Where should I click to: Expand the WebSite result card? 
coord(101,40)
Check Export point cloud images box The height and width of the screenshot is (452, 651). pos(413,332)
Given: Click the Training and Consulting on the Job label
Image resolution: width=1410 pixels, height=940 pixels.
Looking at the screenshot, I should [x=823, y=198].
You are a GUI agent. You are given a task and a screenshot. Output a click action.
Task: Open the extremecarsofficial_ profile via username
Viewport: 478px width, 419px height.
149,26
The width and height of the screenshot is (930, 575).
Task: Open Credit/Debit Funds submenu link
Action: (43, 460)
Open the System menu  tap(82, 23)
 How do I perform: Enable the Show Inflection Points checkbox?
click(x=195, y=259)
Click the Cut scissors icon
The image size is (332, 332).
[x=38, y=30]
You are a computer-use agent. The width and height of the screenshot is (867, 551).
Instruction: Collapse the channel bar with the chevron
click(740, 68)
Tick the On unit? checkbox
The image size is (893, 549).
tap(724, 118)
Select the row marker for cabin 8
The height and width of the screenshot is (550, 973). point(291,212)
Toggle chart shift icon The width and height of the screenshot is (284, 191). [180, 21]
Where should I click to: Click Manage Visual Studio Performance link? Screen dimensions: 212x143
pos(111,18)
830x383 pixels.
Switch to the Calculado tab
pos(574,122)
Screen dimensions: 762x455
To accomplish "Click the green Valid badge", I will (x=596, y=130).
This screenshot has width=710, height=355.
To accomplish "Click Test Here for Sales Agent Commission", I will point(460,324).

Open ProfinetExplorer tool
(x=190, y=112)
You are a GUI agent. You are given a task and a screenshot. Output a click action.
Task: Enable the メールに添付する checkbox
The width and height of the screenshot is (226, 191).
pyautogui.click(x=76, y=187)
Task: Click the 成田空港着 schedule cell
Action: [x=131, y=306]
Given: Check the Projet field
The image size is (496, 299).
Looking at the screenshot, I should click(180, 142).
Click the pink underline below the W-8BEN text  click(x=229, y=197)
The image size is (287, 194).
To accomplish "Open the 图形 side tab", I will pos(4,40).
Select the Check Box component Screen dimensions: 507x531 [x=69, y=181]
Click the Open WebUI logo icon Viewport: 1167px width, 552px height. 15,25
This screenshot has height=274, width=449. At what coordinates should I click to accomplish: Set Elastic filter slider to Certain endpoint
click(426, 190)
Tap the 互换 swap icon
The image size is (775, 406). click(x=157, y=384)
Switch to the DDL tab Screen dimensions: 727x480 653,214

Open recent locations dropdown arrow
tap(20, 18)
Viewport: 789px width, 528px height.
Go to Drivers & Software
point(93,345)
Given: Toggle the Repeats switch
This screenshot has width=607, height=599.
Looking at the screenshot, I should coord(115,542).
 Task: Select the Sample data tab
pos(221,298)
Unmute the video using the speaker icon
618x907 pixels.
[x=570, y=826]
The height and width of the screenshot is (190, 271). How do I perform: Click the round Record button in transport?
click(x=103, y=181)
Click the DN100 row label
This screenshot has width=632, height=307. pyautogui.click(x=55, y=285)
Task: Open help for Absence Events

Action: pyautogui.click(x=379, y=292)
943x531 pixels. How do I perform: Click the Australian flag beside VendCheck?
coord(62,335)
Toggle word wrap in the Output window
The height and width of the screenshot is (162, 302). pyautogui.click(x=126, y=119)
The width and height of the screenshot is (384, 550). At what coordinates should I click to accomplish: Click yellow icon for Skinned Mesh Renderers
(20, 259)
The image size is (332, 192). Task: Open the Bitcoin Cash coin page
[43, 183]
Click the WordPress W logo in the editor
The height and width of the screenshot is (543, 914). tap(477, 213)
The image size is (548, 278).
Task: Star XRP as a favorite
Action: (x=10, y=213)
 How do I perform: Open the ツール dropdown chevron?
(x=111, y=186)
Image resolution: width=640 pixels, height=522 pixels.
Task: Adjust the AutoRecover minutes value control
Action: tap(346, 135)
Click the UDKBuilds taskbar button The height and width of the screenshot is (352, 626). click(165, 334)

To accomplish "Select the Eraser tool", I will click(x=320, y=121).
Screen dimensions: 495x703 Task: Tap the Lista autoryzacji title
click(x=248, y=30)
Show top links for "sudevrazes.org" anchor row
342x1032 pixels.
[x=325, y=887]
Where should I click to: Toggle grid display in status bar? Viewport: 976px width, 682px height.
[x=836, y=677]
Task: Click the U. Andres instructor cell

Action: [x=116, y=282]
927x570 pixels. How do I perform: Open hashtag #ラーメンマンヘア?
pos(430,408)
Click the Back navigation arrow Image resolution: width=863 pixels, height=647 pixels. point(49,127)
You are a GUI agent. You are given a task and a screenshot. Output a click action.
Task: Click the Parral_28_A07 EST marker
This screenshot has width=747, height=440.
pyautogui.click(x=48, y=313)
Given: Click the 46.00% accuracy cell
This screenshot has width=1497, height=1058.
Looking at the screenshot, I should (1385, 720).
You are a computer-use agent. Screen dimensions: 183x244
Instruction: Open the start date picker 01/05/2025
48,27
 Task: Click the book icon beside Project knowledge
━━━━━━━━━━━━━━━━
> Directions for this task
Without altering a single word, reproduce the entries above.

> Exercise response
Where should I click to: Expand the WebSite result card? 
coord(101,40)
Check Export point cloud images box The height and width of the screenshot is (452, 651). pos(413,332)
Given: Click the Training and Consulting on the Job label
Image resolution: width=1410 pixels, height=940 pixels.
Looking at the screenshot, I should [x=823, y=198].
You are a GUI agent. You are given a task and a screenshot. Output a click action.
Task: Open the extremecarsofficial_ profile via username
Viewport: 478px width, 419px height.
149,26
The width and height of the screenshot is (930, 575).
Task: Open Credit/Debit Funds submenu link
Action: (43, 460)
Open the System menu  tap(82, 23)
 How do I perform: Enable the Show Inflection Points checkbox?
click(x=195, y=259)
Click the Cut scissors icon
The image size is (332, 332).
[x=38, y=30]
You are a computer-use agent. The width and height of the screenshot is (867, 551).
Instruction: Collapse the channel bar with the chevron
click(740, 68)
Tick the On unit? checkbox
The image size is (893, 549).
tap(724, 118)
Select the row marker for cabin 8
The height and width of the screenshot is (550, 973). point(291,212)
Toggle chart shift icon The width and height of the screenshot is (284, 191). [180, 21]
Where should I click to: Click Manage Visual Studio Performance link? Screen dimensions: 212x143
pos(111,18)
830x383 pixels.
Switch to the Calculado tab
pos(574,122)
Screen dimensions: 762x455
To accomplish "Click the green Valid badge", I will (x=596, y=130).
This screenshot has width=710, height=355.
To accomplish "Click Test Here for Sales Agent Commission", I will point(460,324).

Open ProfinetExplorer tool
(x=190, y=112)
You are a GUI agent. You are given a task and a screenshot. Output a click action.
Task: Enable the メールに添付する checkbox
The width and height of the screenshot is (226, 191).
pyautogui.click(x=76, y=187)
Task: Click the 成田空港着 schedule cell
Action: [x=131, y=306]
Given: Check the Projet field
The image size is (496, 299).
Looking at the screenshot, I should click(180, 142).
Click the pink underline below the W-8BEN text  click(x=229, y=197)
The image size is (287, 194).
To accomplish "Open the 图形 side tab", I will pos(4,40).
Select the Check Box component Screen dimensions: 507x531 [x=69, y=181]
Click the Open WebUI logo icon Viewport: 1167px width, 552px height. 15,25
This screenshot has height=274, width=449. At what coordinates should I click to accomplish: Set Elastic filter slider to Certain endpoint
click(426, 190)
Tap the 互换 swap icon
The image size is (775, 406). click(x=157, y=384)
Switch to the DDL tab Screen dimensions: 727x480 653,214

Open recent locations dropdown arrow
tap(20, 18)
Viewport: 789px width, 528px height.
Go to Drivers & Software
point(93,345)
Given: Toggle the Repeats switch
This screenshot has width=607, height=599.
Looking at the screenshot, I should coord(115,542).
 Task: Select the Sample data tab
pos(221,298)
Unmute the video using the speaker icon
618x907 pixels.
[x=570, y=826]
The height and width of the screenshot is (190, 271). How do I perform: Click the round Record button in transport?
click(x=103, y=181)
Click the DN100 row label
This screenshot has width=632, height=307. pyautogui.click(x=55, y=285)
Task: Open help for Absence Events

Action: pyautogui.click(x=379, y=292)
943x531 pixels. How do I perform: Click the Australian flag beside VendCheck?
coord(62,335)
Toggle word wrap in the Output window
The height and width of the screenshot is (162, 302). pyautogui.click(x=126, y=119)
The width and height of the screenshot is (384, 550). At what coordinates should I click to accomplish: Click yellow icon for Skinned Mesh Renderers
(20, 259)
The image size is (332, 192). Task: Open the Bitcoin Cash coin page
[43, 183]
Click the WordPress W logo in the editor
The height and width of the screenshot is (543, 914). tap(477, 213)
The image size is (548, 278).
Task: Star XRP as a favorite
Action: (x=10, y=213)
 How do I perform: Open the ツール dropdown chevron?
(x=111, y=186)
Image resolution: width=640 pixels, height=522 pixels.
Task: Adjust the AutoRecover minutes value control
Action: tap(346, 135)
Click the UDKBuilds taskbar button The height and width of the screenshot is (352, 626). click(165, 334)

To accomplish "Select the Eraser tool", I will click(x=320, y=121).
Screen dimensions: 495x703 Task: Tap the Lista autoryzacji title
click(x=248, y=30)
Show top links for "sudevrazes.org" anchor row
342x1032 pixels.
[x=325, y=887]
Where should I click to: Toggle grid display in status bar? Viewport: 976px width, 682px height.
[x=836, y=677]
Task: Click the U. Andres instructor cell

Action: [x=116, y=282]
927x570 pixels. How do I perform: Open hashtag #ラーメンマンヘア?
pos(430,408)
Click the Back navigation arrow Image resolution: width=863 pixels, height=647 pixels. point(49,127)
You are a GUI agent. You are given a task and a screenshot. Output a click action.
Task: Click the Parral_28_A07 EST marker
This screenshot has width=747, height=440.
pyautogui.click(x=48, y=313)
Given: Click the 46.00% accuracy cell
This screenshot has width=1497, height=1058.
Looking at the screenshot, I should (1385, 720).
You are a computer-use agent. Screen dimensions: 183x244
Instruction: Open the start date picker 01/05/2025
48,27
 Task: Click the book icon beside Project knowledge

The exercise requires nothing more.